And there was that strain of exhibitionism, perverse and sometimes witty until it bloomed too long, and tired the observer. If Charlotte Douglas heard someone speaking English at another table she would invade the conversation, offer suggestions for touring, sights not to be missed. As there were neither any conventional “sights” in Boca Grande nor any tourists, only the occasional mineral geologist or CIA man traveling on one or another incorporeal AID mission, these encounters tended to end in obscurely sexual misunderstandings and bewilderment. After dinner she would walk back to the hotel alone, walking very deliberately, tying and retying a scarf which whipped in the hot night wind, seeming to concentrate on the scarf as if oblivious to the potholes in the sidewalk and the places where waste ran into the gutters. At the Caribe desk she would ask for her messages in a halting but flawlessly memorized Castilian Spanish which the night clerk found difficult to understand. As reported to Victor there were never any messages in any case.
5
UNTIL I LOST A FILLING AND HAD OCCASION TO SEE A dentist in Miami I never knew what la norteamericana did during the day. At least one thing she did during the day those first few weeks was this: she went to the airport. She did not go to the
airport to catch a plane, nor to meet one. She just went to the airport. She was at the counter of the airport coffee shop the morning I left for Miami, not sitting at the counter but standing behind it, holding a watch in her hand. “I certainly wouldn’t think yet,” she said to the sullen girl whose space she had arrogated, and she tapped the face of the watch with her fingernail. “Nine minutes more. See for yourself.”
The girl stared at Charlotte Douglas a moment and then, without speaking, plunged her index finger into the sugar bowl on the counter. Still gazing at Charlotte she licked the sugar from her finger. In another country she might have gone the extra step, made her point explicit, jammed her grimy finger between la norteamericana’s teeth, but the expression of proletarian resentment in Boca Grande remains largely symbolic. The guerrilleros here would have nothing to say to this girl in the airport. The guerrilleros here spend their time theorizing in the interior, and are covertly encouraged to emerge from time to time as foils to the actual politics of the country. Our notoriously frequent revolutions are made not by the guerrilleros but entirely by people we know. This is a hard point for the outsider of romantic sensibility to grasp.
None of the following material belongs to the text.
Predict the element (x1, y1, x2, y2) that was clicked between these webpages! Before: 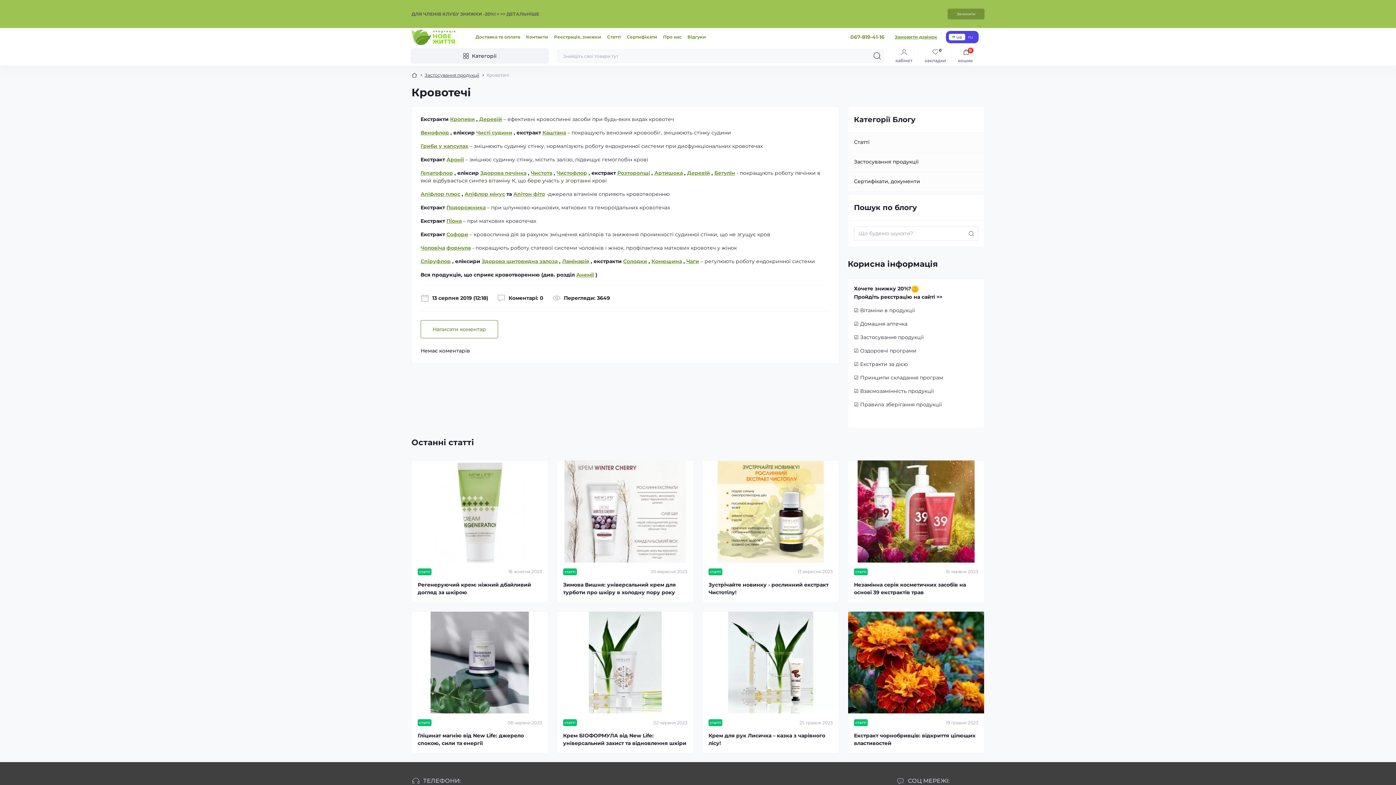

“Gastrointestinal infection is the leading natural cause of death in this country,” Charlotte said after a while. She said it in English and did not look at the girl. “If you call it natural.”
The girl sucked the last grains of sugar from under her scabbed fingernail and rolled it again in the bowl.
“Which I don’t particularly.”
When the water for Charlotte Douglas’s tea had boiled the requisite twenty minutes she made the tea herself, took it to a table by the window and sat there reading an article on the cultivation of vanilla in Revista Boca Grande. She moved her lips slightly and seemed entirely absorbed in what she read. When the Miami plane was called she continued reading Revista Boca Grande. She never looked up, or out the window. The next afternoon when I came back from Miami Charlotte Douglas was sitting at the same table reading the same copy of Revista Boca Grande. It did not occur to me that day that I would ever have reason to consider Charlotte an outsider of romantic sensibility. In any case I am no longer sure that she was. Possibly this is the question I am trying to answer.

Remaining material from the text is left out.